Dis­tracted driv­ing stats go­ing back­ward


The Hamilton Spectator - - OPINION - Howard El­liott

An­other long week­end. An­other dra­matic gas price hike, this time blamed on re­fin­ery shut­downs caused by hur­ri­cane Har­vey (but when was the last time prices didn’t spike be­fore a long week­end?). And an­other OPP safety blitz aimed at re­duc­ing dis­tracted driv­ing.

And, un­for­tu­nately for you, an­other edi­to­rial ask­ing yet again: When are we go­ing to start get­ting the mes­sage on dis­tracted driv­ing?

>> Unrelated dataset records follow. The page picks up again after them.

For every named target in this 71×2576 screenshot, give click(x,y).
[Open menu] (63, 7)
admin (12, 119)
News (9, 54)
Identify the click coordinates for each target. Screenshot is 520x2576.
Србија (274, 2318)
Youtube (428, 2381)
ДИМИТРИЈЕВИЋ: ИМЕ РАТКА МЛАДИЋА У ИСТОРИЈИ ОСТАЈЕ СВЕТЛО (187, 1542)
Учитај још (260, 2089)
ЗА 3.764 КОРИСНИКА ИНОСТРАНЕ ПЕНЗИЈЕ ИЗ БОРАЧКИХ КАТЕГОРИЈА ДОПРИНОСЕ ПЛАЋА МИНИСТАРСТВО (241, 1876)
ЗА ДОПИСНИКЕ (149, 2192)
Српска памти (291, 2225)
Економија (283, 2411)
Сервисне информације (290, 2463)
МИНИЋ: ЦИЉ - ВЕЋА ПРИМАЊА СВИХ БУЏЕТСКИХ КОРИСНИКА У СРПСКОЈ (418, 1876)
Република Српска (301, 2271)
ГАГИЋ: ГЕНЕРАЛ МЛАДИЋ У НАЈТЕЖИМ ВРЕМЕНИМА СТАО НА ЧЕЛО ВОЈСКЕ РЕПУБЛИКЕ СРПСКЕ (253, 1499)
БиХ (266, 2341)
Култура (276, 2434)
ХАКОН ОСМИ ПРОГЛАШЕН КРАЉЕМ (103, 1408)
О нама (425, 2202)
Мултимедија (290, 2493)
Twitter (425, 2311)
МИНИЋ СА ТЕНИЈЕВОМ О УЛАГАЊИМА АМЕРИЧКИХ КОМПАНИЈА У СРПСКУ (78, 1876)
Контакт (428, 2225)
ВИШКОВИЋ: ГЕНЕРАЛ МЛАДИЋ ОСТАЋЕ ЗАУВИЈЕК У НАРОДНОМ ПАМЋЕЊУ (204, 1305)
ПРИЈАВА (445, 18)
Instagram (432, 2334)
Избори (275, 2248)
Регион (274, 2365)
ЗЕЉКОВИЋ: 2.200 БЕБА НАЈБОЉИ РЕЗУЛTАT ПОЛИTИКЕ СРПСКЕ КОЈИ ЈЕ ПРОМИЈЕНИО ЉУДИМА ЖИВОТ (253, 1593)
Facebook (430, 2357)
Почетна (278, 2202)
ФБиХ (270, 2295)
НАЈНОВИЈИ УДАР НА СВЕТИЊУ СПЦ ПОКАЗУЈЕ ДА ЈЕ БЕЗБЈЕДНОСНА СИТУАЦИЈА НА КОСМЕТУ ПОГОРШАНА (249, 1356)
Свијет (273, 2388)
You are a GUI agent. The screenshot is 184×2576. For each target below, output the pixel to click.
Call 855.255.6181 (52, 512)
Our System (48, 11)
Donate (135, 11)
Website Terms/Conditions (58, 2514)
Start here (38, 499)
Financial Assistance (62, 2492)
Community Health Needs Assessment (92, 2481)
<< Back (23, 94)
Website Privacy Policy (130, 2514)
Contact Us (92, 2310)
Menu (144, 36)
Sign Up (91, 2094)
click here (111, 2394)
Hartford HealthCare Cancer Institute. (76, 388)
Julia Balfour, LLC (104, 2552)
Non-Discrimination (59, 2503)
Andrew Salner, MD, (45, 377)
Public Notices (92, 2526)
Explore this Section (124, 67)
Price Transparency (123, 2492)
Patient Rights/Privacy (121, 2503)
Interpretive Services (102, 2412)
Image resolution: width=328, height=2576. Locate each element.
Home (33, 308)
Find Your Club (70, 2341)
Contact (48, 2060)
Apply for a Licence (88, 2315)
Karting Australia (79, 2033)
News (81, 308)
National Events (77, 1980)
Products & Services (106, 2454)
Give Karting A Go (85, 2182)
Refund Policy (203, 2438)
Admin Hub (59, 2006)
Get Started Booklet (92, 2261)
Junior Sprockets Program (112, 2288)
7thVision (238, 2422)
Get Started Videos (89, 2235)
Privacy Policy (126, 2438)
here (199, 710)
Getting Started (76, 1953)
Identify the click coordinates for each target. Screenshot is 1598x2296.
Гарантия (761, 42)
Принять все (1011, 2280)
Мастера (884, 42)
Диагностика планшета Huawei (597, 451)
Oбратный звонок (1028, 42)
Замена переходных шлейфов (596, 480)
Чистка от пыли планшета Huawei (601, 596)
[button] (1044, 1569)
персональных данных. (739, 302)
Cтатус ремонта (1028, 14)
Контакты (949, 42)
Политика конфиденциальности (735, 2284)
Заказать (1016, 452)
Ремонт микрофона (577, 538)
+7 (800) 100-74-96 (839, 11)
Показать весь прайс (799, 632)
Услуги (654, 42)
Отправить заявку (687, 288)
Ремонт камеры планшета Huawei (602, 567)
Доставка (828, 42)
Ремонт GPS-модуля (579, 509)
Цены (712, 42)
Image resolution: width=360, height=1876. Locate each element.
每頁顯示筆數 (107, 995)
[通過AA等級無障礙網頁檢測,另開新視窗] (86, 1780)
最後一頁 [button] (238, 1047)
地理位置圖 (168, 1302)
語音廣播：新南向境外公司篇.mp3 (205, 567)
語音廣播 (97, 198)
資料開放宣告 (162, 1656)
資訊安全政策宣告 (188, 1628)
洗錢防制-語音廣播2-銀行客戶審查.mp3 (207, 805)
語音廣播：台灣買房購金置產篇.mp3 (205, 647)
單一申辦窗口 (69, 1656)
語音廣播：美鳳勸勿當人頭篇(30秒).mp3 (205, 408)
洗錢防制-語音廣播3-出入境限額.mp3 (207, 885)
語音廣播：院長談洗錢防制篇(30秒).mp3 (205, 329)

Ear­lier this week, On­tario Pro­vin­cial Po­lice re­leased sta­tis­tics show­ing dis­tracted driv­ing causes more crashes than speed­ing and im­paired-re­lated col­li­sions com­bined. That has been the case ev­ery year since 2009, ex­cept for 2012, which was an anom­aly.

So far this year, 47 peo­ple have died due to inat­ten­tive driv­ers. That’s up from 39 who died in the same pe­riod last year. There have been a shock­ing 6,360 dis­tracted-driv­ing col­li­sions on OPP-pa­trolled roads since the be­gin­ning of the year, com­pared to 4,700 caused by speed­ing and 1,158 caused by drug or al­co­hol im­pair­ment.

And col­lec­tively, we still aren’t get­ting the mes­sage. What will it take?

Just about a year ago, laws were tough­ened. The min­i­mum fine for driv­ers caught us­ing elec­tronic de­vices went from $280 to $490, and guilty mo­torists were hit with three de­merit points on their li­cences. Three-time losers now have their li­cences sus­pended.

And still, the trend con­tin­ues — more col­li­sions, deaths, in­jury and prop­erty dam­age. Ap­par­ently, the tougher new laws don’t go far enough. Some ar­gue dis­tracted driv­ing should be treated like im­paired driv­ing. That could mean sus­pen­sion of driv­ing priv­i­leges for a year, a fine of not less than $1,000, po­ten­tial ve­hi­cle im­pound­ment and par­tic­i­pa­tion in coun­selling at the driver’s own cost.

Oth­ers don’t sup­port go­ing that far. They point out that we may still be in learn­ing-curve territory. Think back — if you’re old enough — to the days when seat­belts be­came manda­tory. There was of pe­riod of sev­eral years be­fore real so­ci­etal change be­gan. We now have nearly full com­pli­ance. And while we still have a se­ri­ous prob­lem with im­paired driv­ing, it’s fair to say that stiffer penal­ties and public ed­u­ca­tion have and con­tinue to have an im­pact.

We’re on the side that says the gov­ern­ment should not hes­i­tate to toughen penal­ties again. Maybe that will kick-start com­mon sense.